妊娠中の方から「抜け毛が増えた気がするのですが、おなかの赤ちゃんに関係がありますか」と尋ねられることがよくあります。シャンプーのときに指へ絡む毛を数えて、そこから不安が広がっていく方が多いように感じます。

妊娠中は体そのものが大きく変わる時期なので、髪だけを切り離して考えるのが難しいところです。気になったら健診のついででかまいませんので、遠慮なく声をかけてください。

妊娠中はエストロゲンの働きで髪がとどまりやすくなるため、本来は抜け毛がむしろ減る時期にあたります。

それでも抜ける量が増えたと感じるなら、ホルモンそのものより、つわりによる栄養の偏りや睡眠不足が背景にあることがほとんどです。起きていることは時期によって違うので、初期と後期を分けて見ると見当がつきます。

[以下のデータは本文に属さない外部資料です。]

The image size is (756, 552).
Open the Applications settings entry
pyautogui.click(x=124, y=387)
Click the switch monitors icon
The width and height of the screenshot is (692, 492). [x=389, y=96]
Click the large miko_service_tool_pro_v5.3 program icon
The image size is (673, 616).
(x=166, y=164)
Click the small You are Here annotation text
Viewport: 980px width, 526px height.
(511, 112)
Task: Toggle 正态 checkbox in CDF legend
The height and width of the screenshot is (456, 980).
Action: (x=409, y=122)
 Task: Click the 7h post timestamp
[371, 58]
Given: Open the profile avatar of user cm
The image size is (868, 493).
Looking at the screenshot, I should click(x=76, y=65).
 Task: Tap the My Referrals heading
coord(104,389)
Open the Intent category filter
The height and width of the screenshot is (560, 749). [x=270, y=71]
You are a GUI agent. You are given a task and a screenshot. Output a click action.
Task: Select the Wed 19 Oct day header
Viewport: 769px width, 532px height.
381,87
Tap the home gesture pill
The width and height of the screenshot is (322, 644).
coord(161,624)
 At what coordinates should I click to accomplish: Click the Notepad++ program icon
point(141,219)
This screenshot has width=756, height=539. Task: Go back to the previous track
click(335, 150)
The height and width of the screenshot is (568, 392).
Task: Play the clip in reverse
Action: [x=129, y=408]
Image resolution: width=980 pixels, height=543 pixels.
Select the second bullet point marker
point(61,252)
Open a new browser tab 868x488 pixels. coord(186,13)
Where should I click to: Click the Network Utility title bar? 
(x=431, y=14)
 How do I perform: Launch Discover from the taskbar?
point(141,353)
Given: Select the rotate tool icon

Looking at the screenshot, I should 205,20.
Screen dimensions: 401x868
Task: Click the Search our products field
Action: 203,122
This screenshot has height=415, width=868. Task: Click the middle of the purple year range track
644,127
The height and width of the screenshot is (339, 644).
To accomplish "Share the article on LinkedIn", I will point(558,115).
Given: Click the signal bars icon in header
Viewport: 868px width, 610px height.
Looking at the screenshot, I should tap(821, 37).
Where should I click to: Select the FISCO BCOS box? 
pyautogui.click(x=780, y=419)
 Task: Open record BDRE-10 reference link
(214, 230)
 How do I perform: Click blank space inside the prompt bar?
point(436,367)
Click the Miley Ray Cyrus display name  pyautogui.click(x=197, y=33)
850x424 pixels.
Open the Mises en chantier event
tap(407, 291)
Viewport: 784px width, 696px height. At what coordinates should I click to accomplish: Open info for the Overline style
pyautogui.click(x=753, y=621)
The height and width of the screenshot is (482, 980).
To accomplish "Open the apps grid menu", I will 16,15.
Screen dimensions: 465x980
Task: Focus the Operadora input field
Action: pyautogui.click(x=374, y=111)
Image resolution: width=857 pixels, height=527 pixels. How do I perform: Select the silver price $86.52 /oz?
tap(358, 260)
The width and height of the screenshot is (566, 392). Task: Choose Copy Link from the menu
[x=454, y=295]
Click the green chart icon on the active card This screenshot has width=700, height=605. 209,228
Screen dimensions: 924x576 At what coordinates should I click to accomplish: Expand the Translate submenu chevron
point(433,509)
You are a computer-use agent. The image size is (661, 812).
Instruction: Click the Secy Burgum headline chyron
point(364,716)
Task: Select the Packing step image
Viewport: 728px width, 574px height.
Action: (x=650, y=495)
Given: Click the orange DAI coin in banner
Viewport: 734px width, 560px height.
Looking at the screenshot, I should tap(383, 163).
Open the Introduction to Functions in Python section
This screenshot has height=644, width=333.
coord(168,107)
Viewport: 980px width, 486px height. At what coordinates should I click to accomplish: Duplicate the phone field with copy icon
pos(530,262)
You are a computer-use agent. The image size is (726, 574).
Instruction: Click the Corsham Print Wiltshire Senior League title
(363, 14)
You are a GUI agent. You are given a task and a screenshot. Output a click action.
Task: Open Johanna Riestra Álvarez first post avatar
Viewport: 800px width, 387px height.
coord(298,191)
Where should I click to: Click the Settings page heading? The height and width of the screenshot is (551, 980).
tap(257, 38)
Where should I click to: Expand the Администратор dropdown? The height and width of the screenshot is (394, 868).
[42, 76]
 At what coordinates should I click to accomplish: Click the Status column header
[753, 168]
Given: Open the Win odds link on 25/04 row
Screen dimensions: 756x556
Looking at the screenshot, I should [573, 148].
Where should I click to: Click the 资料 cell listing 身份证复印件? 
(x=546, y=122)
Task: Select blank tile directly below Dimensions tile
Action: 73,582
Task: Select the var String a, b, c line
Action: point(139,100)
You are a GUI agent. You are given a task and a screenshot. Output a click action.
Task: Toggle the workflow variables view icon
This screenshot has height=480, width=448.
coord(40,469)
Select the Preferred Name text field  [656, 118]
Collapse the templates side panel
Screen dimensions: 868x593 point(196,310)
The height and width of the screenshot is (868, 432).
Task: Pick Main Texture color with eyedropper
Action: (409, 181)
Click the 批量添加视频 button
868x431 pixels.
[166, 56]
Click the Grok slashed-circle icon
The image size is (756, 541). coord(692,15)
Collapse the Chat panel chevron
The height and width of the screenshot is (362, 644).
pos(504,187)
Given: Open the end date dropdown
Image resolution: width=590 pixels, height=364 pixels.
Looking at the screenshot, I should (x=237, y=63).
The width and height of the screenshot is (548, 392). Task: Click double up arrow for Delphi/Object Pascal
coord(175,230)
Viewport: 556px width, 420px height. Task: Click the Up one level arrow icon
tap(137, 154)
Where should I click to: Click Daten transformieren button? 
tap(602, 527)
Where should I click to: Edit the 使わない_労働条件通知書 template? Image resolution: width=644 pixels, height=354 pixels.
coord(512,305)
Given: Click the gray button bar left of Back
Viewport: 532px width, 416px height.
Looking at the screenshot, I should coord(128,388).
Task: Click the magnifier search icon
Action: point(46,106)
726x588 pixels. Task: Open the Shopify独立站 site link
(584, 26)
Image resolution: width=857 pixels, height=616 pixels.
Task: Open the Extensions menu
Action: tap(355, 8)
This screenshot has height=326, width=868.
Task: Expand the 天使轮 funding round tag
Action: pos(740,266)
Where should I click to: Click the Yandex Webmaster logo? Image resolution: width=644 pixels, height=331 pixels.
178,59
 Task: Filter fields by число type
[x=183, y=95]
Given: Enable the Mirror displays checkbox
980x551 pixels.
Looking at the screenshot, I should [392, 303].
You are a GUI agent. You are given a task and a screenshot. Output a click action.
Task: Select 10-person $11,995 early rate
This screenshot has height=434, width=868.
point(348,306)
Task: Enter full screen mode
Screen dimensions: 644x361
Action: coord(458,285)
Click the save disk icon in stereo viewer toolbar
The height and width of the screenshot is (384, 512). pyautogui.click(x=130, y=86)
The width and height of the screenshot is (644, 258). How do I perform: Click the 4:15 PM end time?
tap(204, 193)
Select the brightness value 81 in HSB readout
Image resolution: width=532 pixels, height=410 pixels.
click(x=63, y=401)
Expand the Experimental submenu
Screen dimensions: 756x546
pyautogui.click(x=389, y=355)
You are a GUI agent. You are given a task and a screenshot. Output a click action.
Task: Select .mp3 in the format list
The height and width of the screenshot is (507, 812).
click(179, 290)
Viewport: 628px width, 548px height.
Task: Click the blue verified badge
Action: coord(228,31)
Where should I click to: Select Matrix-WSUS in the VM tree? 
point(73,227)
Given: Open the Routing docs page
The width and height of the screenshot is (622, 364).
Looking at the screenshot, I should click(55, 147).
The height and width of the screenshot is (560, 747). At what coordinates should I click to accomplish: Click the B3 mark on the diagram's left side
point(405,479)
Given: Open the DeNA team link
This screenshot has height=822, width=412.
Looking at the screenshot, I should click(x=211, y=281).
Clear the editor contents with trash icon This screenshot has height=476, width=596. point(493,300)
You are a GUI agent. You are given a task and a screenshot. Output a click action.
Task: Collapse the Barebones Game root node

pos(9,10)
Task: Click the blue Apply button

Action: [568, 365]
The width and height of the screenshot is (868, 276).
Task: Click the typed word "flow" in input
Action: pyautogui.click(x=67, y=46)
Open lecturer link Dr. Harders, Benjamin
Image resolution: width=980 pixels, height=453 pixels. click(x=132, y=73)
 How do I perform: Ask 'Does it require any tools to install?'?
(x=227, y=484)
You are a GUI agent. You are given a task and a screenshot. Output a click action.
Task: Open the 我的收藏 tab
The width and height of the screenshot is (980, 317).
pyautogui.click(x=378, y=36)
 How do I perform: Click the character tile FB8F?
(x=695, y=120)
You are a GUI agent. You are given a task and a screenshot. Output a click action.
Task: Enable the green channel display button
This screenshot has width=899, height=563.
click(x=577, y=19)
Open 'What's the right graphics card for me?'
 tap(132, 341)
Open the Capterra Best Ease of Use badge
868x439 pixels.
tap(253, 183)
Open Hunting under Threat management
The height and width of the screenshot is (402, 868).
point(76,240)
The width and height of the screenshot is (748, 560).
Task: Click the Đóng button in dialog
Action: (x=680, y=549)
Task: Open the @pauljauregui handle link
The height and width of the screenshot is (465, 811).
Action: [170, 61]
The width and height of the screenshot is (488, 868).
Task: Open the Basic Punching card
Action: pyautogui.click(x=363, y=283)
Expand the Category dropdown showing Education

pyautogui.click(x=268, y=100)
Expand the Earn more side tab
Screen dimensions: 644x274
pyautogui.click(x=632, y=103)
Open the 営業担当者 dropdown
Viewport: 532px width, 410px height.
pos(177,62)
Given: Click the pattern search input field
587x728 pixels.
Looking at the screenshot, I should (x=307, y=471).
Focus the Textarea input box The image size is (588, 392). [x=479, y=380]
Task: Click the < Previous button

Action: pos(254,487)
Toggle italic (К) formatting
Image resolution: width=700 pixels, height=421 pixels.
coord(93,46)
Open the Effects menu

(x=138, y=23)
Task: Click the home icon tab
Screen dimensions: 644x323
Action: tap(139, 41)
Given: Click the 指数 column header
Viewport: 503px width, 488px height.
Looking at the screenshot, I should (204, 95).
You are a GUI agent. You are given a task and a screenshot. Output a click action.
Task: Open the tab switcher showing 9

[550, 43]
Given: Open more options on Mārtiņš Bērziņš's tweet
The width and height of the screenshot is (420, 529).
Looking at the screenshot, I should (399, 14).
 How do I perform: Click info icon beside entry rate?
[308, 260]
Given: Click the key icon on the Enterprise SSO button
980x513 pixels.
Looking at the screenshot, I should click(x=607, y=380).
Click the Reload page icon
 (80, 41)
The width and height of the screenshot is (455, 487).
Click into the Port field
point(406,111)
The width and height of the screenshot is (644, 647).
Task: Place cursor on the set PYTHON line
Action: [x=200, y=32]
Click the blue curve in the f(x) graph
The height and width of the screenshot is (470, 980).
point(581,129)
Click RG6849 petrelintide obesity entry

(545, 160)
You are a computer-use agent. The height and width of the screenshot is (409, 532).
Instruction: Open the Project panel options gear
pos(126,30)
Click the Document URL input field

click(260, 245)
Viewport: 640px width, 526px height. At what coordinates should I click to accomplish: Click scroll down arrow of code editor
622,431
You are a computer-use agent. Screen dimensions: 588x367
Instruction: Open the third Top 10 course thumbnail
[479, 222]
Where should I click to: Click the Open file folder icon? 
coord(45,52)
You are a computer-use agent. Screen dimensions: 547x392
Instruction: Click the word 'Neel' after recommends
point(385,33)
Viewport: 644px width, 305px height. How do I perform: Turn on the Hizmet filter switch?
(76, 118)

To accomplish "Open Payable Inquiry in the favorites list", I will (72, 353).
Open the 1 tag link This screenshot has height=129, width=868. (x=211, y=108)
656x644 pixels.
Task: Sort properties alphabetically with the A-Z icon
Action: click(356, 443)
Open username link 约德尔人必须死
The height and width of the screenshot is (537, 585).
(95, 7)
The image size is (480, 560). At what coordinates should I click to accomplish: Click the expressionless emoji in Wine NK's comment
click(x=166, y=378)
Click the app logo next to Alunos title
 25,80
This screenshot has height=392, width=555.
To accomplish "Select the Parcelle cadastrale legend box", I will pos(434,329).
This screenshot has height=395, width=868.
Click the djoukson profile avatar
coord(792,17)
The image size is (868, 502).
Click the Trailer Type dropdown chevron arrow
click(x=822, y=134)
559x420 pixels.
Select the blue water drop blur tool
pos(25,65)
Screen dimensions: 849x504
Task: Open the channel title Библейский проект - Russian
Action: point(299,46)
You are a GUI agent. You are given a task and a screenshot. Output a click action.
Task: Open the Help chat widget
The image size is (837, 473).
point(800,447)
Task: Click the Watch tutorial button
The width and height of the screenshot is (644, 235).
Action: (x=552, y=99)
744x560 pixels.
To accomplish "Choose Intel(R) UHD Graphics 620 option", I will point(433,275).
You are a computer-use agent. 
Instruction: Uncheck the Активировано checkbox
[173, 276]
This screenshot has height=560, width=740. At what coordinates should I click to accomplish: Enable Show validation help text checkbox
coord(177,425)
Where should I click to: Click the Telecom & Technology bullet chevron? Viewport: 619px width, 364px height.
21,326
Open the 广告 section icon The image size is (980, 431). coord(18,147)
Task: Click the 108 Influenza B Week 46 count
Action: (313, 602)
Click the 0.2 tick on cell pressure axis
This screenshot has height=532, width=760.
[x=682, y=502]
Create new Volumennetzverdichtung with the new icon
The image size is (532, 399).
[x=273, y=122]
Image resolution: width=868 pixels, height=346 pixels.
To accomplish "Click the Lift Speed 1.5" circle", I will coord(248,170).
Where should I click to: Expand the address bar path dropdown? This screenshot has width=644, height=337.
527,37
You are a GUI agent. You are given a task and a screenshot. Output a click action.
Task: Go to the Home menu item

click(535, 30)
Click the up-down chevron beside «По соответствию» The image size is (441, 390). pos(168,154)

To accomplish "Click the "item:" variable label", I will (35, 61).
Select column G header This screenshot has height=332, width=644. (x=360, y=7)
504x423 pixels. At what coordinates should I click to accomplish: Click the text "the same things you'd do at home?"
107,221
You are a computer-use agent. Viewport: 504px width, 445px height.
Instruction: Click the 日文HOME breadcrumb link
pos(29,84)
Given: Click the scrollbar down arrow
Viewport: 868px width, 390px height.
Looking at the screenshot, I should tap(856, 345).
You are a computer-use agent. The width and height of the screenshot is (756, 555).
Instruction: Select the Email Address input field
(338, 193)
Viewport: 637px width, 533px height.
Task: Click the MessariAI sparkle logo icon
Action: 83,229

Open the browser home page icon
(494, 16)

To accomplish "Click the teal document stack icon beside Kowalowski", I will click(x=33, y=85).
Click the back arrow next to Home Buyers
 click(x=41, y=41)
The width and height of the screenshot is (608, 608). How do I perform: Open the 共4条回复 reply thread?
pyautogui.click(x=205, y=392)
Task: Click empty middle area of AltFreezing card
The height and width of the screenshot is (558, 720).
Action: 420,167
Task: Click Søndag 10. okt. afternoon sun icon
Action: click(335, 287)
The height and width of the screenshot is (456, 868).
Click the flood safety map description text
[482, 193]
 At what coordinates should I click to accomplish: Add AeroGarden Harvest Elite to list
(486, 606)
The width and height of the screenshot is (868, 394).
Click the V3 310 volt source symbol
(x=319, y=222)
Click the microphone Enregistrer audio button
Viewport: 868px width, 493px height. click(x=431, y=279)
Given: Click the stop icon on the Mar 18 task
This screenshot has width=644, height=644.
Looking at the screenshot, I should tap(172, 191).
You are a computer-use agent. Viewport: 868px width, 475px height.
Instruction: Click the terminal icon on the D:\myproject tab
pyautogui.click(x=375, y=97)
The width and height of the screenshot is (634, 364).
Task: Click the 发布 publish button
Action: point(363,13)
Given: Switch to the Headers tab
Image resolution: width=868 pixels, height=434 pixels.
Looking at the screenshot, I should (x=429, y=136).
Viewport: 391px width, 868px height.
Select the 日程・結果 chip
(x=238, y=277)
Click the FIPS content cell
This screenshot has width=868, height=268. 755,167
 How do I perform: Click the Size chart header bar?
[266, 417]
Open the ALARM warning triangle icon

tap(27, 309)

妊娠中は使えない薬があり、そこだけは自己判断を避けてください。多くは一時的な変化なので、頭皮への負担を減らしながら産後まで様子を見るのが基本になります。

執筆・監修医師

大木皮ふ科クリニック 副院長 大木 沙織

名前:大木 沙織
大木皮ふ科クリニック 副院長
皮膚科医/内科専門医/公認心理師
略歴:順天堂大学医学部を卒業後に済生会川口総合病院、三井記念病院で研修。国際医療福祉大学病院を経て当院副院長へ就任。

所属:日本内科学会

妊娠中に抜け毛が増える時期

妊娠初期から中期後期を経て産後までの抜け毛の気になりやすさを1本の時間軸で表した図解

気になりやすいのは、つわりが重なる妊娠初期と、体の負担が積み重なる妊娠後期という2つの時期です。

つわりと重なる妊娠5〜8週ごろ

食べられるものが限られる時期と重なるため髪へ回る材料が細りますが、中期に入るころには落ち着いていく方が多く、毛根そのものが失われるわけではありません。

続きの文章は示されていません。